II. DISCUSSION Defendants' Motion to Dismiss
Defendants first move to dismiss Plaintiffs' complaint for failure to serve Frankford Hospital within one hundred and twenty days. It is Plaintiffs' burden to show they have made valid service on Defendant, see Suegart v. U.S. Customs Serv., 180 F.R.D. 276, 278 (E.D.Pa. 1998), and they have satisfied that burden under Rule 12(b)(5) by providing an Affidavit of Service from a process server showing he effected service on May 17, 1999, one hundred and fourteen days after Plaintiffs filed their complaint.

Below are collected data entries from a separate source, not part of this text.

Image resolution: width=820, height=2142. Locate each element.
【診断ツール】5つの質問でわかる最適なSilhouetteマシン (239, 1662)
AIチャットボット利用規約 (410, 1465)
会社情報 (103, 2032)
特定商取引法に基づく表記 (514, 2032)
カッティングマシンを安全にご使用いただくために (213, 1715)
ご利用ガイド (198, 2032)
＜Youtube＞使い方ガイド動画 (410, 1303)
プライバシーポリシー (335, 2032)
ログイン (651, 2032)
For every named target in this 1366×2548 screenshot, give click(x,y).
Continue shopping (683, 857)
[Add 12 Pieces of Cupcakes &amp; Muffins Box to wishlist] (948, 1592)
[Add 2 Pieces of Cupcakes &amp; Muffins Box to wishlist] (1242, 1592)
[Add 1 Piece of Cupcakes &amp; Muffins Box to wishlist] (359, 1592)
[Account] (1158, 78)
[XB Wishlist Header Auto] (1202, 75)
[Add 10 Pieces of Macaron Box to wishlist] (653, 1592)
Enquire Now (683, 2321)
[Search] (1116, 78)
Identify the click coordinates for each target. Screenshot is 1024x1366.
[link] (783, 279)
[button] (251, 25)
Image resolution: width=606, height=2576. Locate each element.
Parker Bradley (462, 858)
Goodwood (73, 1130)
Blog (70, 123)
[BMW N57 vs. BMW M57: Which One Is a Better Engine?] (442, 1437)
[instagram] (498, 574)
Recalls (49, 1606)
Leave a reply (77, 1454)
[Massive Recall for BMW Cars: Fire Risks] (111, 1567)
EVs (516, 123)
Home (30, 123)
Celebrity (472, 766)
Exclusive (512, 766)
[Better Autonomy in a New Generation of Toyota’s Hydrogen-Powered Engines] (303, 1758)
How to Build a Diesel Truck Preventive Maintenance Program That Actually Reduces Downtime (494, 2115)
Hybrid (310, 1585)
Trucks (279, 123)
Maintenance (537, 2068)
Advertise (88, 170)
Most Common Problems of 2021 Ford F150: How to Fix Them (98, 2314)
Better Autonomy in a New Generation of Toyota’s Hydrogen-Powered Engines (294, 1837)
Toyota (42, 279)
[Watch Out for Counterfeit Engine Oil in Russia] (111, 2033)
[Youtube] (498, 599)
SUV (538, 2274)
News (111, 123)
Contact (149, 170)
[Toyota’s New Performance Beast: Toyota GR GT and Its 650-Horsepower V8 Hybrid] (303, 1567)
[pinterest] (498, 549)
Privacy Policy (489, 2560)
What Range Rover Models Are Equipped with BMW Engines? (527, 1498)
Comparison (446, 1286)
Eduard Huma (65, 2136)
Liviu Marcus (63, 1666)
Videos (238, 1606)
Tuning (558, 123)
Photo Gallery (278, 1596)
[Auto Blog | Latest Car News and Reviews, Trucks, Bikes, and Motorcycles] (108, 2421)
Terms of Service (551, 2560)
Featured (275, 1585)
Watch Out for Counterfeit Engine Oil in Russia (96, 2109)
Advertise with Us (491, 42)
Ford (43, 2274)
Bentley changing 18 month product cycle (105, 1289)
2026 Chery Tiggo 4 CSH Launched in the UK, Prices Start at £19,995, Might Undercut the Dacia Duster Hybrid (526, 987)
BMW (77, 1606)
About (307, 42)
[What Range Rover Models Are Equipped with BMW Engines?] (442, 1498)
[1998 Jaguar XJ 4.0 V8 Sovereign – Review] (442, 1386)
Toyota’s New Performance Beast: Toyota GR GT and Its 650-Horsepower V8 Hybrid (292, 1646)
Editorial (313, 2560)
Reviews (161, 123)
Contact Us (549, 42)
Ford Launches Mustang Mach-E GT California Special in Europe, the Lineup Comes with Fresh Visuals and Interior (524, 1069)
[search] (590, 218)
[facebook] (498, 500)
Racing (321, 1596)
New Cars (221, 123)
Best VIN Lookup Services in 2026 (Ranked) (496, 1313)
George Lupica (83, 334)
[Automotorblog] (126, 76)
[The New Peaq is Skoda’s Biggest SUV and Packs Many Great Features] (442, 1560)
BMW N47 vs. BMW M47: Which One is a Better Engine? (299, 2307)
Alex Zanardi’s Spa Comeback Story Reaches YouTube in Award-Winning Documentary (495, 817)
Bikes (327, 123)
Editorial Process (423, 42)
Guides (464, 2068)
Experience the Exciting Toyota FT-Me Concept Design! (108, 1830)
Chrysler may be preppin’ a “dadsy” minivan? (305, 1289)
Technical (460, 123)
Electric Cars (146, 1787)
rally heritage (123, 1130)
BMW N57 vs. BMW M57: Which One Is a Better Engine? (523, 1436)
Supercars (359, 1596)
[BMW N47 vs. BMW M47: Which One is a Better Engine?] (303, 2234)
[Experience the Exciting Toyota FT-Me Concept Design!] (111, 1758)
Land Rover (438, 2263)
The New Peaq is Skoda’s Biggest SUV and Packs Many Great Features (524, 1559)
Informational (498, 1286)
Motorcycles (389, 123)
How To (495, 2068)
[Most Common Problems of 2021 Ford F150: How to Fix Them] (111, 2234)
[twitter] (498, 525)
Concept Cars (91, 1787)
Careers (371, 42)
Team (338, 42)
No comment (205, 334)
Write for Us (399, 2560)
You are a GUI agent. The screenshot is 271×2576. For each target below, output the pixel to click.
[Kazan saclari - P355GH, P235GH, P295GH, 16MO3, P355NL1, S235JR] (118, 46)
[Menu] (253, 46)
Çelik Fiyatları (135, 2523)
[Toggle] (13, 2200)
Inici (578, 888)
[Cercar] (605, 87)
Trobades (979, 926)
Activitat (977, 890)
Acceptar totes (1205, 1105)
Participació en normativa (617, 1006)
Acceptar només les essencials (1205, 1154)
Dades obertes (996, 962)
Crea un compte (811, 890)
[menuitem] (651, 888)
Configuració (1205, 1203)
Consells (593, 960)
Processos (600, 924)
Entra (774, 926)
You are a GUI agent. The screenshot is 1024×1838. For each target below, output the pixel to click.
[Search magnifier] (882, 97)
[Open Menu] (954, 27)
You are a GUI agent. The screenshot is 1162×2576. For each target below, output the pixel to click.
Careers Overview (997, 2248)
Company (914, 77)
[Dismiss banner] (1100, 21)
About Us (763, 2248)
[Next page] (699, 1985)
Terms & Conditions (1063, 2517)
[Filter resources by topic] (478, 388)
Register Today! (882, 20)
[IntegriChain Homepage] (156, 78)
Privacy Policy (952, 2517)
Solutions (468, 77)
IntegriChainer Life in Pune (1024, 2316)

The Court accordingly will decline to dismiss Plaintiffs' complaint against Frankford Hospital.
Defendants next move to strike a subparagraph as "an improper and overbroad `catch-all' allegation." They claim this allegation, that Defendants were "otherwise negligent and careless and committed malpractice upon the Plaintiff," (Compl. ¶ 15(j)), will enable Plaintiffs to engage in a "fishing expedition." This argument seems designed to allege Defendants will be prejudiced if the subparagraph remains, but the Court finds whatever prejudice this standard allegation will visit on Defendants falls short of meeting the standard of Rule 12(f). See also Phillips v. Dalton, No. 94-4828, 1997 WL 24846, at *3 n. 7 (E.D.Pa. Jan. 22, 1997) (finding a proposed exhibit was not sufficiently prejudicial to warrant striking), aff'd, 151 F.3d 1026 (3d Cir. 1998) (table). Defendants' motion to strike is denied.
Defendants' motion to dismiss Plaintiffs' claims against the "John Doe" anesthesiologist also will be denied. Plaintiffs represent that the medical records they have received so far either are illegible or do not provide a name in the place reserved for the anesthesiologist, and so they decided to employ this fictitious name rather than erroneously name another physician as a Defendant. Their uncertainty, however, should resolve as discovery progresses, and Plaintiffs will name the "John Doe" anesthesiologist as soon as they learn his identity.
Defendants finally move to strike Count 5 of Plaintiffs' Complaint on the ground that it purports to state a cause of action under the doctrine res ipsa loquitur. Defendants note this doctrine is not itself a cause of action, a proposition with which Plaintiffs agree. Defendants, however, are technically correct that this evidentiary doctrine should not appear as its own count,see McClenathan v. Rhone-Poulenc, Inc., 926 F. Supp. 1272, 1281 (S.D.W.Va. 1996), and so the Court will grant Defendants' motion, although Plaintiffs certainly will not be prevented from pursuing this theory at trial.
ORDER
AND NOW, this 10th day of August, 1999, upon consideration of Defendants The Frankford Hospital of the City of Philadelphia, Peter Vaneerden, and John Doe's Motion to Dismiss (Document No. 5), and Plaintiffs Carla and Clarence Cooper's response thereto, it is hereby ORDERED:
1. Defendants' motion is GRANTED in part;
2. Defendants' motion to strike Count 5 of Plaintiffs' Complaint is GRANTED; and
3. Defendants' motion is DENIED in all other respects.